ST. PETE BEACH — What's next?
That is the question stunned city officials are asking in the wake of last week's development-related court ruling.
"I disagree in every possible way with the judge's ruling and am very sorry to have to say that we, the city and the residents, lost," Commissioner Bev Garnett said in an e-mail to residents. "This simply boggles my mind."
That ruling by Circuit Judge David Demers effectively tossed out a voter-approved comprehensive plan and related development regulations. The judge said the 2008 referendum ballot summaries were "misleading" to voters.
Demers' decision gave resident Bill Pyle a significant legal victory in his battle to keep the city's beachfront from becoming a wall of high-rise hotels and condominiums.
What the decision did not do was give the city clarity on what kind of development can happen in the future.
The commission planned to meet Tuesday in closed session with its attorneys, followed by an open workshop meeting to discuss the impact of the ruling, other pending cases and options for the future.
Those options include:
• Continuing to fight Pyle in court, either by filing for a rehearing before Demers or appealing his ruling.
• Accepting the ruling without appeal and going back to voters with either a revised ballot summary on the same plan or with major or minor revisions to the previously approved plan.
• Asking voters to repeal the 2006 referendum vote to put a requirement in the city charter for voter approval of any changes to building height or density regulations.
The latter option could reopen the city's development wars that in the past have pitted residents favoring a strong tourist and hotel sector against other residents who want St. Pete Beach to return to its slower-paced, small-town, residential roots.
The city is still sharply split over the future character of the city, but, according to Mayor Mike Finnerty, most are now angry that the city's Comprehensive Plan was tossed out of court.
"It is a deplorable situation. How is our city going to compete and bring tourists here?" Finnerty wondered.
He said he is against changing the city's charter, but he worries that without such a change the city will be faced with never-ending lawsuits.
"It doesn't really surprise me that the city is afraid of future lawsuits," Pyle said Tuesday, refusing to say whether he will file any new lawsuits against the city.
He urged city officials to "bury their egos" and find "reasonable options for development."
In Pyle's mind, those options begin and end with preventing the development of tall hotels along the beach.
Lorraine Huhn, who led the effort by Save Our Little Village to draft the 2008 Comprehensive Plan, called the ruling "devastating" and said SOLV is prepared to continue its support of the city.
"Without the hotel community we can't survive," she said.
Meanwhile, another resident, Bruce Kadura, is also suing the city over the comprehensive plan.

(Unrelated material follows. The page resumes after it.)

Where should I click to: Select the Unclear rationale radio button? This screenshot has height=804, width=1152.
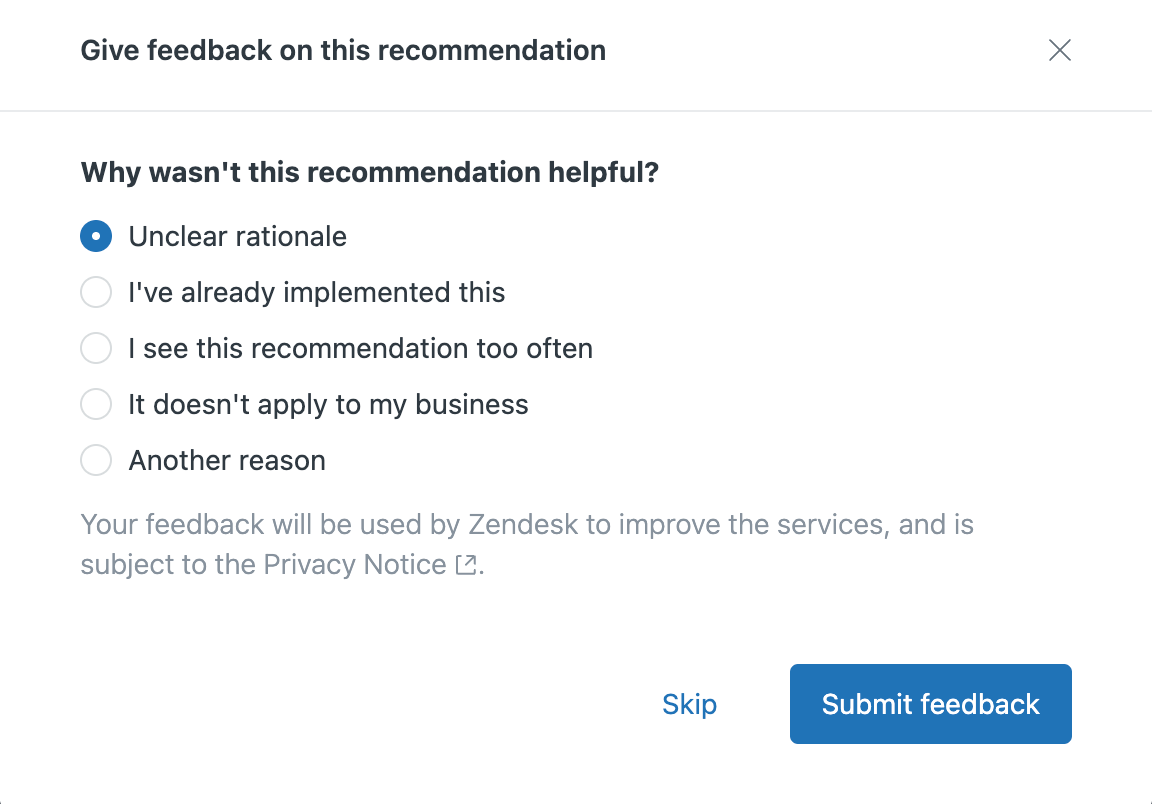tap(96, 236)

Kadura's lawsuit centers on the charge that the city's implementation of the plan violated the state law applying to growth management.
That case is still pending, with final briefs due to Demers within the next week. His ruling could come before the end of the month or sometime in January, according to Ken Weiss, who represents both Pyle and Kadura.
The impact of the multiple development-related lawsuits cannot be denied, according to City Manager Mike Bonfield.
"The proof is in the pudding," he said. "You don't see any developers coming here."
Bonfield views the city's current requirement for voter approval of Comprehensive Plan changes relating to height and density as a "dysfunctional solution" to a disagreement over development.
"When all is said and done, the majority of residents will get what they want, whatever that is," he said. "It just may take a little longer than in most communities to get there."